Similarity Matching in SQL Server 2025

Data rarely arrives in perfect condition. Typos, regional spelling differences, and inconsistent formats make exact matching unreliable in real-world scenarios. That’s where similarity matching comes in; and SQL Server 2025 introduces powerful built-in functions to handle it directly in T-SQL. In this post, we’ll walk through a practical example using UK vs. US spelling variations and explore how to use:

EDIT_DISTANCE
EDIT_DISTANCE_SIMILARITY
JARO_WINKLER_DISTANCE
JARO_WINKLER_SIMILARITY

Why Similarity Matching Matters

Exact string comparisons (= or JOIN) fail in cases like:

“Colour” vs “Color”
“Organise” vs “Organize”
“Centre” vs “Center”

In data migration, cleansing, or AI-driven workloads, these differences matter. Instead of missing matches, we can assign similarity scores and determine whether two values are “close enough.”

Check Database Compatibility Level

First, let’s check the compatibility level of our database and make sure Preview Features are enabled.

-- Switch to your database context
USE AdventureWorks2025;
GO

-- Check the SQL Server version to ensure it supports the required functions
SELECT @@VERSION;
GO

--If needed, set the compatibility level to 170 to access the latest features
ALTER DATABASE AdventureWorks2025 SET COMPATIBILITY_LEVEL = 170;

-- Enable the preview features if necessary (requires appropriate permissions)
ALTER DATABASE SCOPED CONFIGURATION
SET PREVIEW_FEATURES = ON;
GO

Create a Sample Dataset

We’ll build a simple table to compare UK and US spellings:

 -- Step 1: Create the table
CREATE TABLE WordPairs (
    WordID INT IDENTITY(1,1) PRIMARY KEY, -- Auto-incrementing ID
    WordUK NVARCHAR(50), -- UK English word
    WordUS NVARCHAR(50) -- US English word);

Insert Sample Data


-- Step 2: Insert the data
INSERT INTO WordPairs (WordUK, WordUS) VALUES
('Colour', 'Color'),
('Flavour', 'Flavor'),
('Centre', 'Center'),
('Theatre', 'Theater'),
('Organise', 'Organize'),
('Analyse', 'Analyze'),
('Catalogue', 'Catalog'),
('Programme', 'Program'),
('Metre', 'Meter'),
('Honour', 'Honor'),
('Neighbour', 'Neighbor'),
('Travelling', 'Traveling'),
('Grey', 'Gray'),
('Defence', 'Defense'),
('Practise', 'Practice'), -- Verb form in UK
('Practice', 'Practice'), -- Noun form in both
('Aluminium', 'Aluminum'),
('Cheque', 'Check'); -- Bank cheque vs. check

What is Levenshtein Distance?

Levenshtein (more precisely, Levenshtein distance) is a concept from computer science used to measure how different two strings (words or sequences of characters) are. It is the minimum number of single-character edits needed to turn one string into another.
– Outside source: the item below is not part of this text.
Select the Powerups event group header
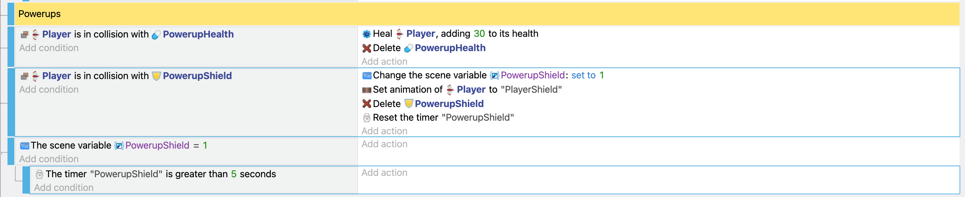Screen dimensions: 965x197 coord(39,14)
The term Levenshtein distance is named after Vladimir I. Levenshtein, a Soviet/Russian mathematician who introduced the concept in 1965 as part of his work in information theory and error‑correcting codes.

Allowed edits are:

Insertion (add a character)
Deletion (remove a character)
Substitution (replace one character with another)

Example

Compare: "kitten" to "sitting"
- Insert g
- Replace e with i
- Replace k with s

Total edits = 3, so the Levenshtein distance is 3.
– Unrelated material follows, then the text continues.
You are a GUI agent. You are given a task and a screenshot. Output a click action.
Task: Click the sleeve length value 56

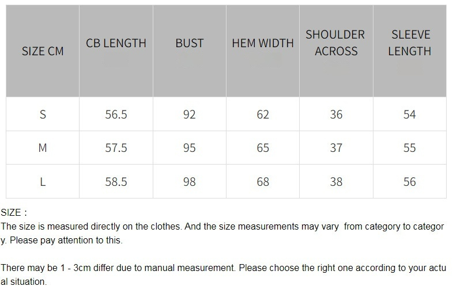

Using the Edit_Distance (Levenshtein) Function

This measures how many single-character changes are required to transform one string into another.

-- EDIT DISTANCE
SELECT WordUK, WordUS, EDIT_DISTANCE(WordUK, WordUS) AS Distance
FROM WordPairs
WHERE EDIT_DISTANCE(WordUK, WordUS) <= 2
ORDER BY Distance ASC;

How to interpret:

0 = exact match
1-2 = very similar
Higher values = less similar

Use this when:

You want strict similarity thresholds
You’re cleaning data or validating near matches

Using the Edit_Distance_Similarity Function

Instead of raw distance, this gives a percentage-based similarity score.


--EDIT_DISTANCE_SIMILARITY
SELECT WordUK, WordUS, EDIT_DISTANCE_SIMILARITY(WordUK, WordUS) AS Similarity
FROM WordPairs
WHERE EDIT_DISTANCE_SIMILARITY(WordUK, WordUS) >=75
ORDER BY Similarity DESC;

Using the Edit_Distance_Similarity Function

Why this is useful:

Easier to explain to stakeholders
Works well for scoring models and ranking matches

Use this when:

You want human-readable scoring (0–100)
You’re ranking possible matches

What is Jaro‑Winkler Distance?

Jaro‑Winkler distance (or similarity) is another string‑matching technique, similar to Levenshtein, but optimized for comparing short strings like names.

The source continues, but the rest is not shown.